Arus laut dalam, atau “berbalik” di belahan bumi utara dan selatan, telah relatif stabil selama ribuan tahun, tetapi sekarang terganggu oleh pemanasan global, kata para ilmuwan. Profesor Matthew England berkata: “Model kami menunjukkan bahwa jika emisi karbon global berlanjut pada tingkat saat ini, pembalikan Antartika akan melambat lebih dari 40% selama 30 tahun ke depan – dan di atas lintasan yang tampaknya menuju kehancuran,” kata Profesor Matius Inggris. ketua kelompok penelitian. .

Baca Juga:
Lebih Banyak Kapal Tenggelam di Lepas Pantai Tunisia Hingga Menewaskan 29 Kelompok Minoritas

Studi Atlas 2018 menemukan bahwa sistem sirkulasi Atlantik lebih lemah daripada lebih dari 1.000 tahun yang lalu dan telah berubah secara dramatis selama 150 tahun terakhir. Dia menyarankan bahwa perubahan dalam Siklus Meridian Terbalik Atlantik (Amoc) seperti treadmill dapat mendinginkan lautan dan Eropa barat laut, sementara juga memengaruhi ekosistem laut dalam. Penggambaran sensasional dari penutupan Amoc ditampilkan dalam film bencana iklim tahun 2004 The Day After Tomorrow.

Laporan tersebut juga menyoroti bagaimana pelambatan akan mempengaruhi kemampuan laut untuk menyerap karbon dioksida dari atmosfer. Dr Adele Morrison, yang berkontribusi pada laporan tersebut, menjelaskan bahwa saat sirkulasi laut melambat, air permukaan dengan cepat mencapai kapasitasnya untuk menyerap karbon dan selanjutnya tidak digantikan oleh air bebas karbon, karbon jenuh ditarik ke permukaan dari kedalaman yang lebih dalam.

“Jika lautan memiliki paru-paru, ini akan menjadi salah satunya,” kata Profesor England, seorang ahli kelautan di University of New South Wales di Sydney, dalam konferensi pers. Dr Morrison juga memperingatkan bahwa perlambatan inversi selatan dapat memengaruhi ekosistem laut dan Antartika itu sendiri. “Tumpahan itu membawa nutrisi yang tenggelam ke dasar saat organisme mati untuk memulihkan ekosistem dan perikanan global,” katanya kepada BBC.

Baca Juga:
Film Bosnia Nominasi Oscar Menyoroti Genosida Srebrenica

“Implikasi lain yang lebih besar yang bisa terjadi adalah sebagai umpan balik pencairan es Antartika di masa depan. Membawa lebih banyak air lelehan ke laut dan memperlambat sirkulasi lebih jauh,” tambahnya. Para ilmuwan menghabiskan 35 juta jam komputasi selama dua tahun untuk membuat model mereka, dengan asumsi bahwa emisi gas rumah kaca akan berlanjut pada lintasan mereka saat ini. Jika jatuh, itu bisa mengurangi pencairan es dan memperlambat arus laut.

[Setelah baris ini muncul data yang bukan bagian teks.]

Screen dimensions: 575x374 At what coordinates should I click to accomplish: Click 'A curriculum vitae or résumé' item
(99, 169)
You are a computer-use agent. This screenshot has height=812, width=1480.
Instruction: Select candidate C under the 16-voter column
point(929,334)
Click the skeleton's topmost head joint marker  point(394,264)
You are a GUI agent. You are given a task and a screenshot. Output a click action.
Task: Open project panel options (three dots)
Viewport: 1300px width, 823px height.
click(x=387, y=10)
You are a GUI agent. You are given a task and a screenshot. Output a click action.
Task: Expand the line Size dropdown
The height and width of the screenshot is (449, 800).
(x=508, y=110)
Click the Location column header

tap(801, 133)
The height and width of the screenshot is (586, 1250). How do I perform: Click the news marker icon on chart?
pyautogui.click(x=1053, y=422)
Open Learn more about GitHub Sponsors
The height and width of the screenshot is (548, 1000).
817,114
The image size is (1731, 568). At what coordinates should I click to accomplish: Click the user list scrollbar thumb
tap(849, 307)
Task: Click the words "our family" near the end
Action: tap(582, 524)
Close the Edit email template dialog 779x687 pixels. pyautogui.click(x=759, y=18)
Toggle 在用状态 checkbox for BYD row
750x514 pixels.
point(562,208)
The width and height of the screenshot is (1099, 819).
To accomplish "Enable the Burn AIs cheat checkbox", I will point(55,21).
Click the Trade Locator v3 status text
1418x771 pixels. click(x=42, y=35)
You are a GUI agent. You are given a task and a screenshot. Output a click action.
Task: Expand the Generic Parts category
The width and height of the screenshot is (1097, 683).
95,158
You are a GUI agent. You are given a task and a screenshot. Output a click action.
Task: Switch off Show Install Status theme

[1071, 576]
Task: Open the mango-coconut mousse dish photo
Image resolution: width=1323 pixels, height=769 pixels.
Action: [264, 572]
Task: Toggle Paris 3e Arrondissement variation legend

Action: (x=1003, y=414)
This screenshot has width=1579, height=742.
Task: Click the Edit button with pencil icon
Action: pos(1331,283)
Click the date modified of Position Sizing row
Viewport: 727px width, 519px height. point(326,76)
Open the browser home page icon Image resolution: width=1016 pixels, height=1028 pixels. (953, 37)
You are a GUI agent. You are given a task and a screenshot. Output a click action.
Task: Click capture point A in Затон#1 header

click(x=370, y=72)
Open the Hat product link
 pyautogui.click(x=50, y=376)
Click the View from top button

Namun, hasilnya menunjukkan bahwa sirkulasi air dalam di Antartika dapat melambat hingga dua kali lipat laju penurunan di Atlantik Utara. “[Sungguh] luar biasa melihat ini terjadi begitu cepat,” kata ahli klimatologi Oregon State University Alan Mix, yang ikut menulis tinjauan terbaru dari Panel Antarpemerintah tentang Perubahan Iklim. pos (IPCC). “Tampaknya mulai berjalan sekarang. Itu berita utama,” katanya kepada Reuters. Efek pencairan air Antartika pada arus laut belum diperhitungkan dalam model IPCC tentang perubahan iklim, tetapi akan “cukup besar”, kata Prof England.